Africa-Press – Angola. Angola has registered “robust” growth in sports infrastructures, in the last 20 years of peace, in an escalation of ascension not always based on the principles of sustainable development.

With the end of the war and the signing of the peace accords, on 4 April 2002, infrastructures were created to support football, basketball, handball and roller hockey, although in many cases the deficient ability to manage these assets.

These are multipurpose venues (pavilions and stadiums) that have entailed high costs for the Angolan State, whose use does not always comply with the principles of good management and sports massification.

Just to clarify, Angola saw the birth, in these 20 years of peace and national reconciliation, four modern stadiums to support CAN 2010, some of them already in poor technical condition and almost without regular use.

The 11 de Novembro Stadium, in Luanda, with a capacity for 50 thousand spectators, is the main exponent of this Angolan State programme.

In addition to the “giant”, built in the Camama area, the country can be proud of the appearance of Ombaka stadiums, 35 thousand spectators, in Benguela province, Chiazi, 20 thousand, in Cabinda, and Tundavala, 20 thousand, in Lubango (Huila).

To these are added the Kilamba multipurpose pavilion, with a capacity for 12,720 people, built in Luanda to host the Roller Hockey World Championship (2013).

The benefits of peace have allowed Angola to further assert itself as a nation of sport, on the African continent and in the world. The organization of the 27th edition of CAN 2010 contributed greatly to this.

It was in 2008, six years after the establishment of peace, that Angola took over, in Accra, Ghana, the organization of this African Cup of Nations.

The CAN provided high investments in stadiums that resulted in the event’s success and benefits for the population, given the increase in jobs in the areas of Civil Construction, Hospitality and Tourism.

The Roller Hockey World Championship, the African Basketball and Football Championships for amputees and, more recently, the African Ju-Jitsu Championship, cement the thesis of a new sporting Angola in the context of nations.

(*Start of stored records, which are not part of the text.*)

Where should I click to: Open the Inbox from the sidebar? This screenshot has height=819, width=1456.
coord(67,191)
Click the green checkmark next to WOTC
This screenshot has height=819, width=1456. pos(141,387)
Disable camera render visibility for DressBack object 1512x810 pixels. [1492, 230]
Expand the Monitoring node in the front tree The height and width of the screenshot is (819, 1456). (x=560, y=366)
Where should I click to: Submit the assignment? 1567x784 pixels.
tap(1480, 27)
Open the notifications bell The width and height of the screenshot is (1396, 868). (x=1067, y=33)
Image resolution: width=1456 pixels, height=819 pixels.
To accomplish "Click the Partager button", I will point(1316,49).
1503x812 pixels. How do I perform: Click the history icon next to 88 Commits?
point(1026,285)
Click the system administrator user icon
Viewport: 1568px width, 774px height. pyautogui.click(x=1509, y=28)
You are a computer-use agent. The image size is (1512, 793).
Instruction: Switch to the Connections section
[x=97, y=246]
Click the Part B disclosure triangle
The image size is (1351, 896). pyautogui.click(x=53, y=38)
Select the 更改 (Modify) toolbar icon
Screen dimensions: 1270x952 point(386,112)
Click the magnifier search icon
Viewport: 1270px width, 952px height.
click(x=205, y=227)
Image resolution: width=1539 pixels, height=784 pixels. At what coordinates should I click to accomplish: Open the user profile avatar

The organization of Afrobasket 2007 led to the construction of four multipurpose pavilions, in the provinces of Cabinda, Benguela and Huíla, which turned out to be an “oxygen balloon” for sport, in general, and for the modality, in particular.

However, the buildings built in the country, within the scope of international events, are struggling with serious problems of management and maintenance, witnessing, with sadness, their degradation.

The outsourcing of these spaces, as is the rule in several parts of the world, takes a long time to be implemented and, as a result, they end up not being fully exploited.

However, despite all the investment in this field, there is a clear need to intervene in other venues in the country, some of which are historic, such as Cidadela Desportiva and Campo do São Paulo, whose technical condition has been criticized by several sports agents.

In the specific case of the Cidadela National Stadium, it is practically deactivated, because of cracks in the stands of the second ring, making it a “monster” practically abandoned in Luanda. However, if in the area of ​​infrastructure the gains are considerable , paradoxically, Angola regressed in numbers, despite the maintenance of hegemony in Africa in women’s handball (with 14 titles), men’s basketball (11), in the modalities of wrestling, chess, swimming, sailing, shooting and adapted sports.